At this point Duncan decided to drop the searches at the airport and to take another tack. A good starting point seemed to be the Henry Hudson Hotel. Agents Smith and Moseley were ordered to obtain from the hotel all records of outgoing telephone calls made by Sabena personnel over a period of several months. Hotels normally keep such records for as long as four or five years—or until there is no further need for them in verifying accounts.
The checking of the telephone calls was slow, tedious work. At last one of the agents came up with the record of two interesting calls—both made to Trafalgar 3-8682, the telephone of Julius Falkenstein.

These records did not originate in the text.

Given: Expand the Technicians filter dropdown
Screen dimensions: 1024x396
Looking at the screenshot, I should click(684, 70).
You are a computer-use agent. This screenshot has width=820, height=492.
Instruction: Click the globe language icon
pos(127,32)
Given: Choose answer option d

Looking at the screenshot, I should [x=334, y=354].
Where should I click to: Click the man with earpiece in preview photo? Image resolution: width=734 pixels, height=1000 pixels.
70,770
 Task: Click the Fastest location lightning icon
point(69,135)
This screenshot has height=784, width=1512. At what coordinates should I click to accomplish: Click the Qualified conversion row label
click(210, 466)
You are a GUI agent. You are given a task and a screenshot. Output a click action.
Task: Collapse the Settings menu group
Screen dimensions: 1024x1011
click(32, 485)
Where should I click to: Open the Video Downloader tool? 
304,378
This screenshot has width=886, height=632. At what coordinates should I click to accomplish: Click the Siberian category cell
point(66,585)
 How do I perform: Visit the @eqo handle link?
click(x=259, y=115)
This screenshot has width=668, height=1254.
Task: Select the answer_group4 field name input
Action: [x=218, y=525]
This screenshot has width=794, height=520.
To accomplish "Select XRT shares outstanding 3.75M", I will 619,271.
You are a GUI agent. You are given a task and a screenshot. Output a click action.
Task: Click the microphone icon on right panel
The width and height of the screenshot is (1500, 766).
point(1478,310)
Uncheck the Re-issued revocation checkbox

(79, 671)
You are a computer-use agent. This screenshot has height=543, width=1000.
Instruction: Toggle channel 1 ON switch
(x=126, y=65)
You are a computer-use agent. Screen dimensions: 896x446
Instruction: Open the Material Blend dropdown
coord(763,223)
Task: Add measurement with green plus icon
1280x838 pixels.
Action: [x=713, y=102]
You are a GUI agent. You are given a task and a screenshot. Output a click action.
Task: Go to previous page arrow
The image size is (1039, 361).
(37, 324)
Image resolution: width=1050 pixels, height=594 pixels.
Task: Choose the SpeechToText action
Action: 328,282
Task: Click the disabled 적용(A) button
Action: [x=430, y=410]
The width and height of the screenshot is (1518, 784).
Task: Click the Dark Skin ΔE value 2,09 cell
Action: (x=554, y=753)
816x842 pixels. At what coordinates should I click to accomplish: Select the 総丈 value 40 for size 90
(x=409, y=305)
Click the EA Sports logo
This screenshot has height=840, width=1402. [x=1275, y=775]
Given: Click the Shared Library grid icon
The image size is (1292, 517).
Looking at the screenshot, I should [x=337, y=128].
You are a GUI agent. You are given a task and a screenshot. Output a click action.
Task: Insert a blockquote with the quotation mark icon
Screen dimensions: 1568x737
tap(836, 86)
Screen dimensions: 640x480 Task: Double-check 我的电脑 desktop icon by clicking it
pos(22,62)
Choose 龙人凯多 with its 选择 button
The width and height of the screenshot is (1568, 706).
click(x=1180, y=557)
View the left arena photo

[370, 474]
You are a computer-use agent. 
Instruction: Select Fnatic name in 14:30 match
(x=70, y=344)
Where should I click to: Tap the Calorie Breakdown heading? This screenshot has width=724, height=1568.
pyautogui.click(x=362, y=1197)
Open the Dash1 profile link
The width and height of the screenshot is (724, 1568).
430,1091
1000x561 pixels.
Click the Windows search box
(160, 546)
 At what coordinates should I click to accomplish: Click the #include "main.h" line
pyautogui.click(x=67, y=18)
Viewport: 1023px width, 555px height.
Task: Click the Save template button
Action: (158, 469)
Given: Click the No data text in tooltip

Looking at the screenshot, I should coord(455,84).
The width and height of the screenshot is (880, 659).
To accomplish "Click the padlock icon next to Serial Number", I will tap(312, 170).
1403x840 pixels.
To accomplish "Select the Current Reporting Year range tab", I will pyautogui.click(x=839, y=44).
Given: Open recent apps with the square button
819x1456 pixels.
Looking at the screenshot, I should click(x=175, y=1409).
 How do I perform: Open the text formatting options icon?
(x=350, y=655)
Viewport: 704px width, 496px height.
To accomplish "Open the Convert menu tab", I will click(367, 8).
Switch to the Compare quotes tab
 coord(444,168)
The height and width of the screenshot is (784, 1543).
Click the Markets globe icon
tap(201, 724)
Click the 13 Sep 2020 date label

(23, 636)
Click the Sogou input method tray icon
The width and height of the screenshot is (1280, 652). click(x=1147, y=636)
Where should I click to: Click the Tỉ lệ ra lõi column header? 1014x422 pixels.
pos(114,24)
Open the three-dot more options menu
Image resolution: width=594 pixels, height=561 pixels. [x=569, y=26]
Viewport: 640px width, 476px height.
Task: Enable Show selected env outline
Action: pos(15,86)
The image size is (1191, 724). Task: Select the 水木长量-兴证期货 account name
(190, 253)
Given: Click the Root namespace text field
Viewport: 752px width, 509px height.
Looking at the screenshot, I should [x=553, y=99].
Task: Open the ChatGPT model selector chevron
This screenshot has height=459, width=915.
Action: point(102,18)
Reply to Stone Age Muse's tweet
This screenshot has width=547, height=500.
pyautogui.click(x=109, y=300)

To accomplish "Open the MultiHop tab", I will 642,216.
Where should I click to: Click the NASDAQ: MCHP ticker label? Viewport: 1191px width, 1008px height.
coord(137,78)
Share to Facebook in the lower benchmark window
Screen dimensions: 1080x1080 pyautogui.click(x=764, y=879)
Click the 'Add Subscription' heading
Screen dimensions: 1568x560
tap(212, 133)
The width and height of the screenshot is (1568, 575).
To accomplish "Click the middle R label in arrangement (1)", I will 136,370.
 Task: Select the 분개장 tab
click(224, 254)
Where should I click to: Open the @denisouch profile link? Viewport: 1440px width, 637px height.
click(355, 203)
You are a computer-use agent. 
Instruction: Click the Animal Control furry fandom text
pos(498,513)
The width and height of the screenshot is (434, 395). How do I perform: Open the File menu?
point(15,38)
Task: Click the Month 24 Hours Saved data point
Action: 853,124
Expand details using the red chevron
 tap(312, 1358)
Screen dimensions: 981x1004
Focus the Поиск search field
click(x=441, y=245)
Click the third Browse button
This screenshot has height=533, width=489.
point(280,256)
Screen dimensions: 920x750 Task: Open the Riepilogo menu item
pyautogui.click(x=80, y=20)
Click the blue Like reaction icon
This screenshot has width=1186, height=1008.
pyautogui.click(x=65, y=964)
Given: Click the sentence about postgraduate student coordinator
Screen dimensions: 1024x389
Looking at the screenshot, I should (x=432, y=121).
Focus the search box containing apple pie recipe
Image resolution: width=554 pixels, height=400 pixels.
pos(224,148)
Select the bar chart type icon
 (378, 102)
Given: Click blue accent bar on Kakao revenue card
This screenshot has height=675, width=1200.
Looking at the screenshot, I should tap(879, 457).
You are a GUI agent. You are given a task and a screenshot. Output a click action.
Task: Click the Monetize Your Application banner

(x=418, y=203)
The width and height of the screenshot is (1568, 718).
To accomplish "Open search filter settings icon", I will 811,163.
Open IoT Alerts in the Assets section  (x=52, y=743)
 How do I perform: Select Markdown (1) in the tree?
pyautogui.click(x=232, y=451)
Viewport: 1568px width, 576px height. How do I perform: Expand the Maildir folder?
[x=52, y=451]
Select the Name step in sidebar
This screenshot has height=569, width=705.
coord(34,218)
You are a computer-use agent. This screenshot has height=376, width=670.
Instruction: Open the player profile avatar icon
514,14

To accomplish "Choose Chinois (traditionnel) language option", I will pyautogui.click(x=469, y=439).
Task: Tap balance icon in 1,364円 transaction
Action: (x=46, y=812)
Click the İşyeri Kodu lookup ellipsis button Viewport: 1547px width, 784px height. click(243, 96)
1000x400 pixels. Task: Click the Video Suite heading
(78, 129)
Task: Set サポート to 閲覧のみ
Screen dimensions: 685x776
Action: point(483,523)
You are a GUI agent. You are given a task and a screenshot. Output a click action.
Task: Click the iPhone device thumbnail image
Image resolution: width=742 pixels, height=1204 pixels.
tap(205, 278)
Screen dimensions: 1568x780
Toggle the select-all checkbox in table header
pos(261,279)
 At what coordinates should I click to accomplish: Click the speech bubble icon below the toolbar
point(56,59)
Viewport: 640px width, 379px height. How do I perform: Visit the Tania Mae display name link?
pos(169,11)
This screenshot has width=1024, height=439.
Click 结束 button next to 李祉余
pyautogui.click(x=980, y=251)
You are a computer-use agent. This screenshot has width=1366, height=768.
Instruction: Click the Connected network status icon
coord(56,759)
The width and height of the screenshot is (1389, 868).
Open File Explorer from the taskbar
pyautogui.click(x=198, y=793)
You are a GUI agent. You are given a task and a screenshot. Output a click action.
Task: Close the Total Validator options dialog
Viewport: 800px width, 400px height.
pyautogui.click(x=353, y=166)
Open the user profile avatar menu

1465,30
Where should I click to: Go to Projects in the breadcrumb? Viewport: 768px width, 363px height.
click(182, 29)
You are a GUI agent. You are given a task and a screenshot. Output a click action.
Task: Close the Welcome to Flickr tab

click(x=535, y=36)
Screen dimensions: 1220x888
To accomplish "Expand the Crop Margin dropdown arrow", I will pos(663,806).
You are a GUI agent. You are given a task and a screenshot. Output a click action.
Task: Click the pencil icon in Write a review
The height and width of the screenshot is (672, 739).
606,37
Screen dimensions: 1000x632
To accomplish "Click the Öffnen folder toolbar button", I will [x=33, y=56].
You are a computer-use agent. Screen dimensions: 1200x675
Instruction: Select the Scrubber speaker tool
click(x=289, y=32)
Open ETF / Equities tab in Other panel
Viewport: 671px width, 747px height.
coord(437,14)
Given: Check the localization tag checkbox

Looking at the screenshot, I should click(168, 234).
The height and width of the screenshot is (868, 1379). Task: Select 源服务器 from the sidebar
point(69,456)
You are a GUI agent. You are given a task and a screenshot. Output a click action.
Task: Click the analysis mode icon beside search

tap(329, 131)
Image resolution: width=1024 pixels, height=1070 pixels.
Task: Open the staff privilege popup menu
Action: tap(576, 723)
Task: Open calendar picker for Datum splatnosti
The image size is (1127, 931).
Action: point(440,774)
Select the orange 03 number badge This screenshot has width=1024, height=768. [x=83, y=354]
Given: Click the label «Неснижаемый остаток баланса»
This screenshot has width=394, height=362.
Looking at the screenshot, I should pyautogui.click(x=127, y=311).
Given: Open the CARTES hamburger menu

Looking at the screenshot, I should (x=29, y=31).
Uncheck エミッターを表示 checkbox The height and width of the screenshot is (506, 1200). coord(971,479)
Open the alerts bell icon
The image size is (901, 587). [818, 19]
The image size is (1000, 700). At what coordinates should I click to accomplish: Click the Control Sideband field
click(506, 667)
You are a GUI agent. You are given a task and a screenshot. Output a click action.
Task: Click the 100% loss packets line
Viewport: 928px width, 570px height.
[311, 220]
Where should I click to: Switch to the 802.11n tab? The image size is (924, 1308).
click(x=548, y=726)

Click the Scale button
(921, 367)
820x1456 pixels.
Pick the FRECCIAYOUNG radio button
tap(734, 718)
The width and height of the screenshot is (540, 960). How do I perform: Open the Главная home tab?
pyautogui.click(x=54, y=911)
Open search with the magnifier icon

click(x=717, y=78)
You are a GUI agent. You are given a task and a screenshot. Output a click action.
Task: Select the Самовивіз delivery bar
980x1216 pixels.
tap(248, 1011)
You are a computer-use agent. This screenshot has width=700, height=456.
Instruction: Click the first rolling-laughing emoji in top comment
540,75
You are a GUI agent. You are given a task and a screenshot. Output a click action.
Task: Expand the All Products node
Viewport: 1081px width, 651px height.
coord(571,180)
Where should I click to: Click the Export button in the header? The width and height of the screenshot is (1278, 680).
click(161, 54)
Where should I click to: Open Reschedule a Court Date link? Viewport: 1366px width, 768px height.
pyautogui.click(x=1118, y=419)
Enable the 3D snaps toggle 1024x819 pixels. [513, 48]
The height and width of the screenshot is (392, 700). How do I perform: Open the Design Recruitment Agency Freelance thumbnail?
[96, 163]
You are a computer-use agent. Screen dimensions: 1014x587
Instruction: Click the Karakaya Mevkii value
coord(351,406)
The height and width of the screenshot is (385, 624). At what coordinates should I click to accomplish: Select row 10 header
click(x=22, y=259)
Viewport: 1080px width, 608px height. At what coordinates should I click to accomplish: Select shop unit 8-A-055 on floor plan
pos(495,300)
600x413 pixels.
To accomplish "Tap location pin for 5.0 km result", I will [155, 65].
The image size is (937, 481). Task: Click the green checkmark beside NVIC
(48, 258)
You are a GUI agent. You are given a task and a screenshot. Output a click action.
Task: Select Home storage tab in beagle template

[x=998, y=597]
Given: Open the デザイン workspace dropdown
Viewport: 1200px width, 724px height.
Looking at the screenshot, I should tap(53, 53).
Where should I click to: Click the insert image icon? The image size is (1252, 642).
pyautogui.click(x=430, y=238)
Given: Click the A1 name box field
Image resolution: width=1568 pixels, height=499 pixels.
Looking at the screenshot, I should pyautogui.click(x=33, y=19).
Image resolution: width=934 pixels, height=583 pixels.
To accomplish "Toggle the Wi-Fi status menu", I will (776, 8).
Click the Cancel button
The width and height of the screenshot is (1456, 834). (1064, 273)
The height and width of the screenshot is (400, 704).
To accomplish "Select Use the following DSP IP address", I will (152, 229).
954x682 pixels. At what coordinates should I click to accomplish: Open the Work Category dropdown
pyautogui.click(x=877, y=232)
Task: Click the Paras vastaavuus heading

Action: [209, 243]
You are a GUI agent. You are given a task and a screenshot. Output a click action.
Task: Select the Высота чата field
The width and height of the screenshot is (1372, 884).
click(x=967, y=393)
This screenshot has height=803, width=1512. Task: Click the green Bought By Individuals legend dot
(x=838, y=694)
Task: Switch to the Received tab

The calls had been placed from the room occupied at the time by Capt. Robert Edmund Deppe. “I think we had better keep a check on this gentleman,” Duncan said.
From that day forward, each time Captain Deppe arrived in New York he was under surveillance by Customs agents. They checked him in and out of the hotel, in and out of restaurants, and in and out of movies, cabs and subways. Wherever he went, he had an agent as a shadow.
It was a boring surveillance. Captain Deppe was a methodical and unimaginative man who stayed pretty much to himself. He made few outside calls, and the incoming calls usually were those from the airline’s flight operations office relaying routine instructions.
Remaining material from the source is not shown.